*SUPPLIED RECORDS*.
◇ ◇ ◇ ◇

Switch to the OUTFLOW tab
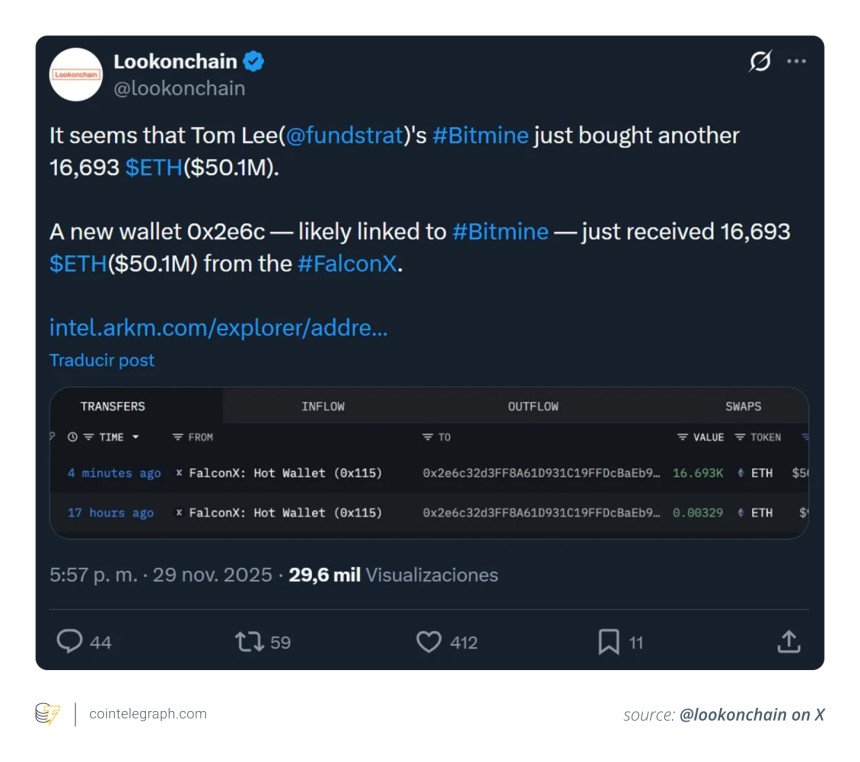This screenshot has width=860, height=762. [x=533, y=406]
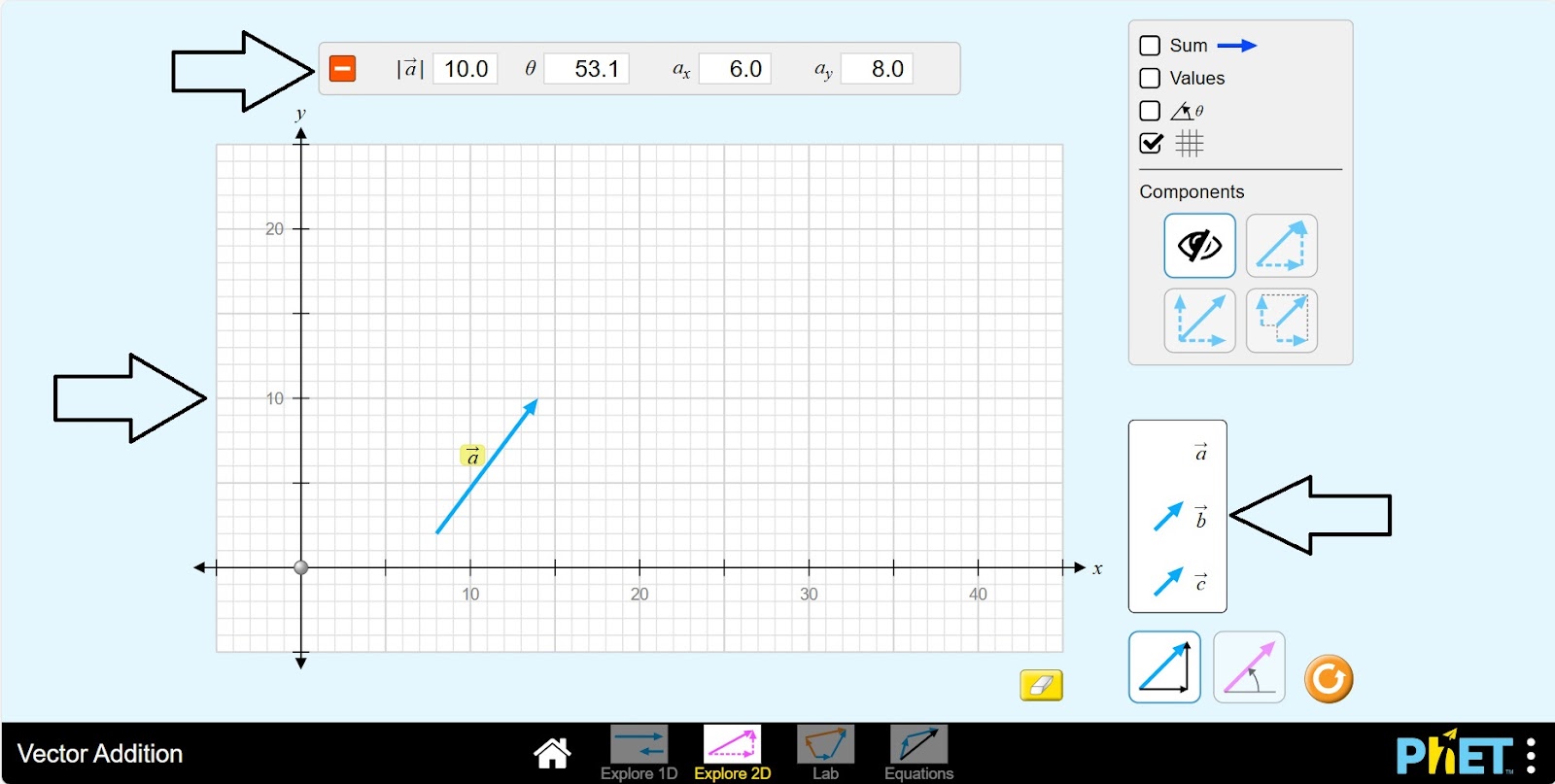This screenshot has height=784, width=1555.
Task: Enable the Values checkbox
Action: coord(1150,79)
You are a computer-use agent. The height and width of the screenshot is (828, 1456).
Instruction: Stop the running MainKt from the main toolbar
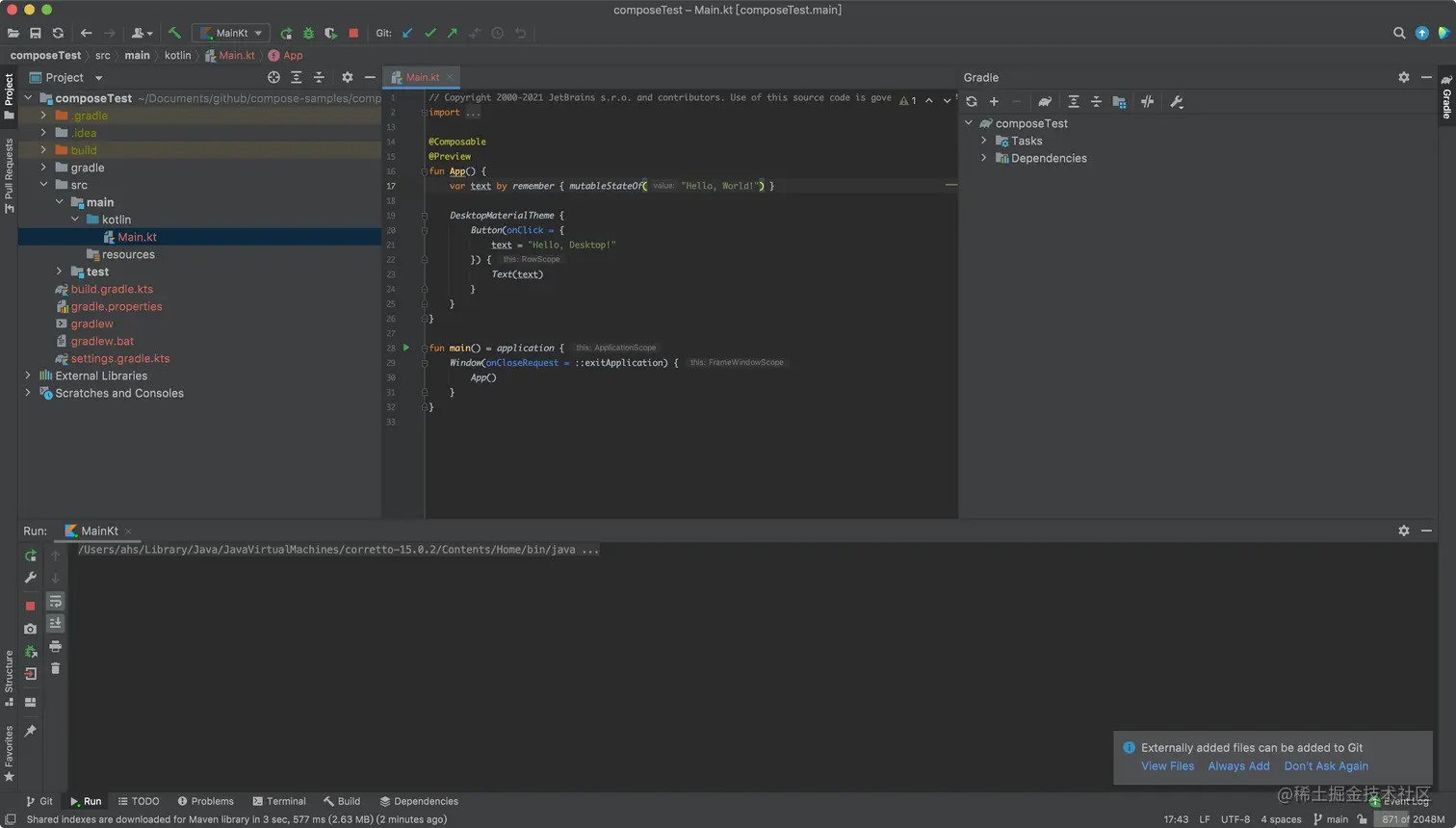(353, 33)
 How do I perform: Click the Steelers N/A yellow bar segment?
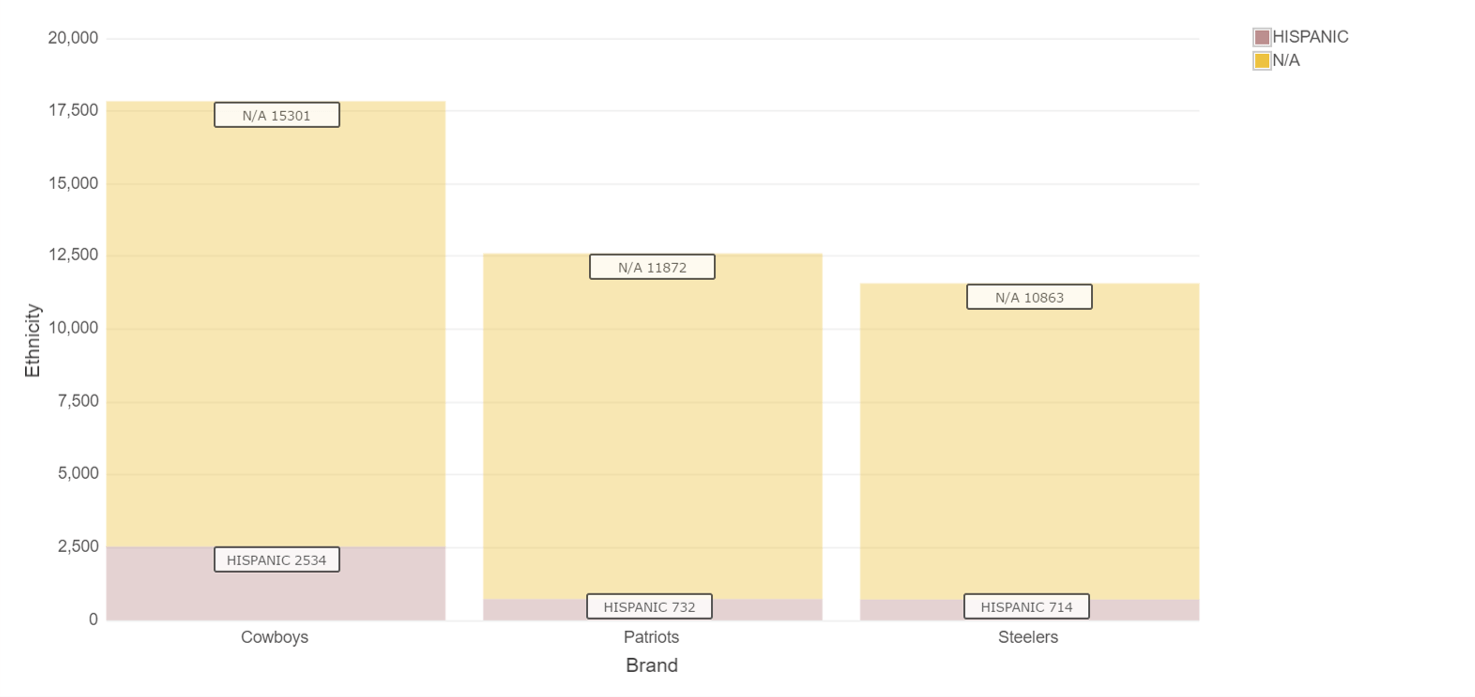pyautogui.click(x=1030, y=445)
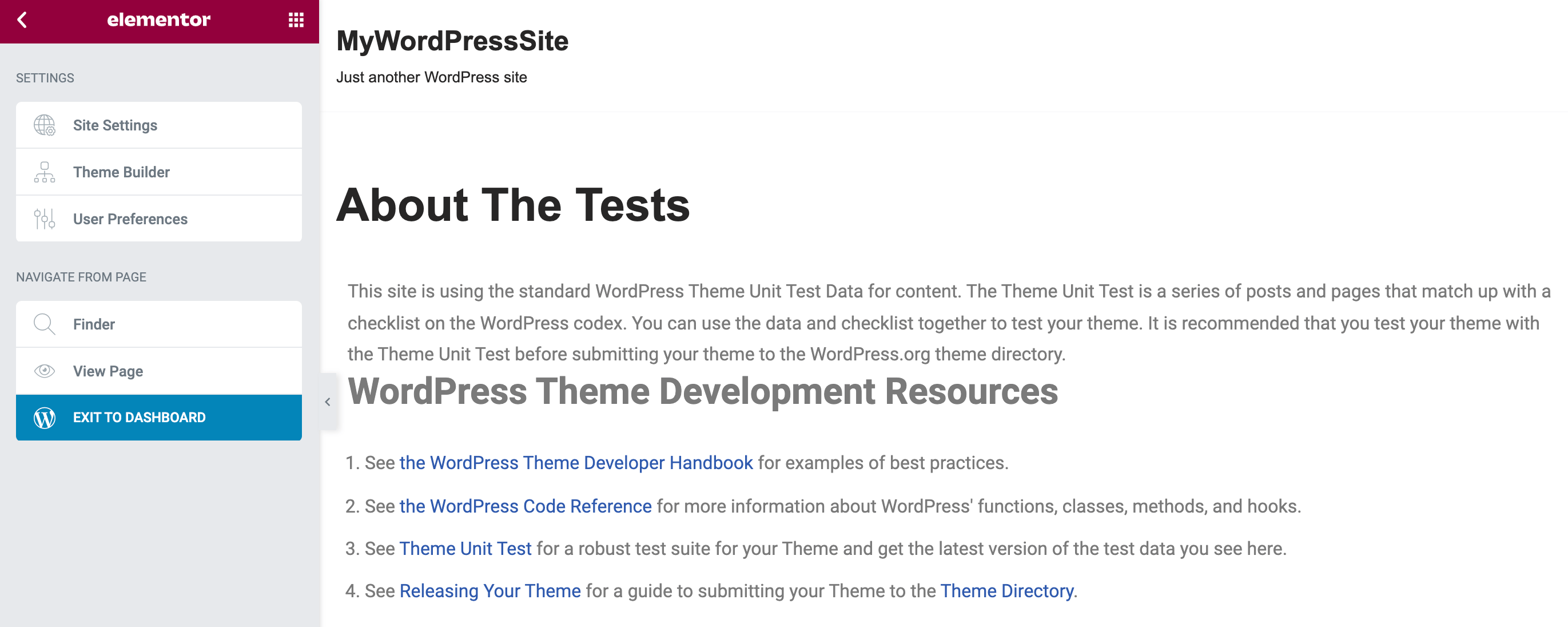Select the SETTINGS section heading
Image resolution: width=1568 pixels, height=627 pixels.
click(45, 77)
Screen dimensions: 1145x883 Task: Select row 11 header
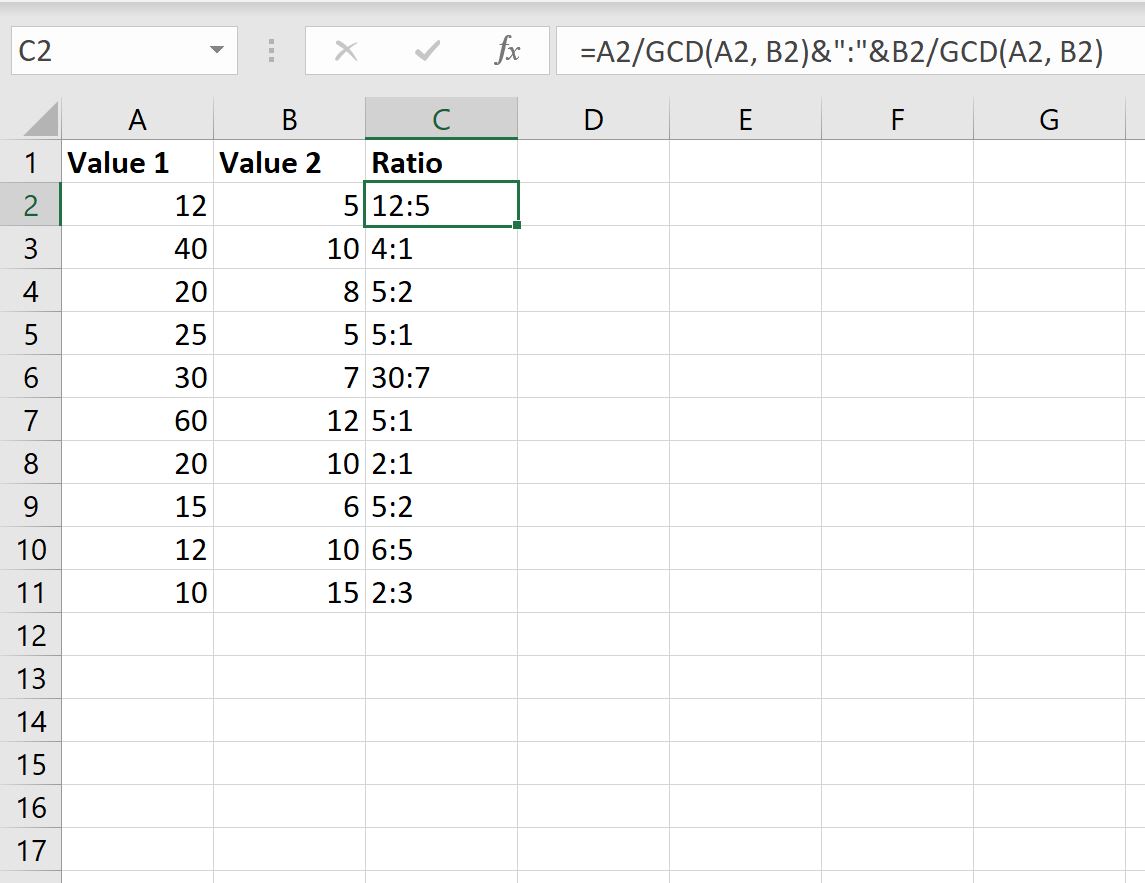tap(32, 592)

◇ ◇ ◇ ◇

*TASK STATEMENT*. Transcribe all of the material above word for word, leaving out the pictures.

*RESPONSE FOR THIS EXERCISE*.
Switch to the OUTFLOW tab
This screenshot has width=860, height=762. [x=533, y=406]
This screenshot has height=784, width=1555.
Task: Enable the Values checkbox
Action: coord(1150,79)
You are a computer-use agent. The height and width of the screenshot is (828, 1456).
Instruction: Stop the running MainKt from the main toolbar
(353, 33)
 How do I perform: Click the Steelers N/A yellow bar segment?
pyautogui.click(x=1030, y=445)
Select the SETTINGS section heading
Image resolution: width=1568 pixels, height=627 pixels.
click(45, 77)
Screen dimensions: 1145x883 Task: Select row 11 header
tap(32, 592)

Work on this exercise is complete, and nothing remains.